Sumos are slow and heavy, but they can dish out the pain as well as you can.
PLAYERS: 1-2 simultaneous
PUBLISHER: Hudson Soft
DEVELOPER: Game Freak
RELEASE DATE: October 1990
Mendel Palace is a psycho killer mind trip that could have only been crafted on the NES. A young ragamuffin named Bon Bon is tasked with rescuing his best friend, Cindy, from her dreams where her dolls are holding her captive. Ain’t it always the way? Each doll – ranging from a Sumo to a dancer to a crazy punk rocker – has their own world comprised of ten stages each. Rather than forcing Bon Bon through two hundred stages of typical platformer hell, Cindy’s dolls prefer a more sophisticated approach. Each stage is comprised of 7×5 sliding tiles and little replicas of Cindy’s dolls. Each doll has their own way of moving around the tiles – walking, dancing, bouncing, and even imitating your character’s moves – but your attack is always the same: to slide the panels. Sliding the panels will push the dolls back towards the walls of the playing field. Should they touch the wall, they will explode into bits.
But Mendel Palace is about more than making some evil dolls explode. Underneath the panels are different power-ups, like stars (collect 100 to get an extra life), suns (slides all tiles on the board), moons (turns the entire board dark and fills it with stars). Some of these panels are out in the open, but the majority of them are hidden. However, the more panels you slide to try and destroy the dolls, the more secrets you’ll uncover.

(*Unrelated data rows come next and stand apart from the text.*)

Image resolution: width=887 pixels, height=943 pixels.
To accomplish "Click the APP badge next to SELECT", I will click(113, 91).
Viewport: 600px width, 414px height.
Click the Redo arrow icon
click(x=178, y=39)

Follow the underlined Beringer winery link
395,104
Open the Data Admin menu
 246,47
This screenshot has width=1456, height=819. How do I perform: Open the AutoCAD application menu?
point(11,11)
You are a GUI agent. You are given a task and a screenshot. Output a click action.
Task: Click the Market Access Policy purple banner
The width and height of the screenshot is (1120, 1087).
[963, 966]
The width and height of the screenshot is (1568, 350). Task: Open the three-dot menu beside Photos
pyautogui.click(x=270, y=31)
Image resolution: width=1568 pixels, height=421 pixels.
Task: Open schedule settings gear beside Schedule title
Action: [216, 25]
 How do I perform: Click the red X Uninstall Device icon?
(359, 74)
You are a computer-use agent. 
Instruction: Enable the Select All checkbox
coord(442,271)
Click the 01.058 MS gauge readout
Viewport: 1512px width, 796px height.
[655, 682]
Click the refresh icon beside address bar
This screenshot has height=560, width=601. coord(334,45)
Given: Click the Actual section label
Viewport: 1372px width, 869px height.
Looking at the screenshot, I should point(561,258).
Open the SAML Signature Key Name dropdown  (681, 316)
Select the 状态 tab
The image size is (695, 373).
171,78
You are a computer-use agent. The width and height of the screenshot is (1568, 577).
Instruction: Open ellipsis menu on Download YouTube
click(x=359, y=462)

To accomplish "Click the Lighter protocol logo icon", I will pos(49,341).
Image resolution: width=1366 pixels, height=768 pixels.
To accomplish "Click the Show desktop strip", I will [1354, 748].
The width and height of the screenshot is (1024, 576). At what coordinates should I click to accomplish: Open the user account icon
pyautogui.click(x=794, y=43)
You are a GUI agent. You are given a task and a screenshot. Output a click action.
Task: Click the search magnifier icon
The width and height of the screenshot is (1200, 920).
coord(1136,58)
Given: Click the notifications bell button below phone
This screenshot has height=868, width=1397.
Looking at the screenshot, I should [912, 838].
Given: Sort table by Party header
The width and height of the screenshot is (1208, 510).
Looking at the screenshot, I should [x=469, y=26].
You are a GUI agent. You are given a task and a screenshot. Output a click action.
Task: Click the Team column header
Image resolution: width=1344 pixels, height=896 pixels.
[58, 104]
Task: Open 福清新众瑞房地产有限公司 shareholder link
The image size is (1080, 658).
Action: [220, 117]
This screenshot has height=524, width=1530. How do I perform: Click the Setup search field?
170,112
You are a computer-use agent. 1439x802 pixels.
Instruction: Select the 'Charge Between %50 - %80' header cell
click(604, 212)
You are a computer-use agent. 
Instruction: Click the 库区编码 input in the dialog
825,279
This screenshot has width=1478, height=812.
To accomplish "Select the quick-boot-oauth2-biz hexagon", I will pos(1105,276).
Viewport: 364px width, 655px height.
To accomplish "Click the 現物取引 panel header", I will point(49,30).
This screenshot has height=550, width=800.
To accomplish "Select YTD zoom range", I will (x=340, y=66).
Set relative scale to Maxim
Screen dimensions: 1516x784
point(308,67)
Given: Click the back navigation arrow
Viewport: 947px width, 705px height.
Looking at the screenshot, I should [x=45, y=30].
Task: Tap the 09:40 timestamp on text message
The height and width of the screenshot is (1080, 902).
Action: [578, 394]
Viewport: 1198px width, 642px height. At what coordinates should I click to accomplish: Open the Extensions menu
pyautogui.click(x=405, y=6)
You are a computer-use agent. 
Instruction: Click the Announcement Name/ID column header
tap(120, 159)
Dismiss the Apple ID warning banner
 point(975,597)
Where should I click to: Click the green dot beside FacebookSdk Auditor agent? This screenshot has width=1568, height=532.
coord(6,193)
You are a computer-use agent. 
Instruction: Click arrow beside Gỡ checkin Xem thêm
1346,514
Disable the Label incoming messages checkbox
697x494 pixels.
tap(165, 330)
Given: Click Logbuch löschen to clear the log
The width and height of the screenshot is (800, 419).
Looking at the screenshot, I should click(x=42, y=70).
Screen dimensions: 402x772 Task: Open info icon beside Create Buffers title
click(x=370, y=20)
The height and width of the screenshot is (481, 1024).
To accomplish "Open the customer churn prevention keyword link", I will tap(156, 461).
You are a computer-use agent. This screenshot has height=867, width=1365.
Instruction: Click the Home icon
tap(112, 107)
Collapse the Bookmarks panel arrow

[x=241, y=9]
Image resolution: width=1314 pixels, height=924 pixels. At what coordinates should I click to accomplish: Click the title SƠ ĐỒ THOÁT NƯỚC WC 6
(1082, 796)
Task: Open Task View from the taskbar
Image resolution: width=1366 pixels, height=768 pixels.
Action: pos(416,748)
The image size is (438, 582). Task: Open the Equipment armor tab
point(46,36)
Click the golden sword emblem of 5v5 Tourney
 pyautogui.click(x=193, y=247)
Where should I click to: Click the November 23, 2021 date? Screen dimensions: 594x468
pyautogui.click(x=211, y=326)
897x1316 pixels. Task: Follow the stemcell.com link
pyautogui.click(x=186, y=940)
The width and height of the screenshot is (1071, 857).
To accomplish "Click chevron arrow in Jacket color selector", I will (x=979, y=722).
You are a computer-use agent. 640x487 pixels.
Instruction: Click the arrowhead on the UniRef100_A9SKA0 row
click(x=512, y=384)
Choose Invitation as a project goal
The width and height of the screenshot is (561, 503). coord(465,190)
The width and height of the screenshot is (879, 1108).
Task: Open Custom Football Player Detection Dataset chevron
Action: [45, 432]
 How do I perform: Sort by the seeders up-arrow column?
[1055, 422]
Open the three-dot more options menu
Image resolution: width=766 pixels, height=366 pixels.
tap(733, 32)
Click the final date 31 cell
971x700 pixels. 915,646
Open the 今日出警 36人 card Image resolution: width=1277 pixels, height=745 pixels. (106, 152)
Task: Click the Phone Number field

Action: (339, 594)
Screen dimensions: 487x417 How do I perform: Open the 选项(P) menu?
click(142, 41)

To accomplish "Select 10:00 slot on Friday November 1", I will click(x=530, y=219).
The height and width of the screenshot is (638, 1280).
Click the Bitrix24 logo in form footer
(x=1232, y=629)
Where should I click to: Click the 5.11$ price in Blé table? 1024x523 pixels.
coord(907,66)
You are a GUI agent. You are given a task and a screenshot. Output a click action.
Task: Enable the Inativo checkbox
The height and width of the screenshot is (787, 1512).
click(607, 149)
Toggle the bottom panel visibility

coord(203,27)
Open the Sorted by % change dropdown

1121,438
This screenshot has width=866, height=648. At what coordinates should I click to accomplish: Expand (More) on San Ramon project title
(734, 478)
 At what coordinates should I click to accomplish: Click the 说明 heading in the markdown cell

There are also blockade panels that can sometimes be breached if you slide them long enough. The worst panel to find, though, is the panel of moving concentric squares. If these panels are showing, enemies will continually regenerate, so slide them back to normal as quickly as possible. Mendel Palace seems simplistic at first, but the deeper you descend into the dolls’ dwellings, the more intense their movement patterns become. Cindy must have played with them rough.
Mendel Palace doesn’t lend itself to a quick explanation, but it’s an easy, pick-up-and-play curiosity. It also happens to be one of the few games made by Game Freak that’s not a Pokemon game. ‘Tis a shame indeed that Game Freak’s only current focus is the Pokemon series. The gaming world needs more well-crafted brain melts such as this.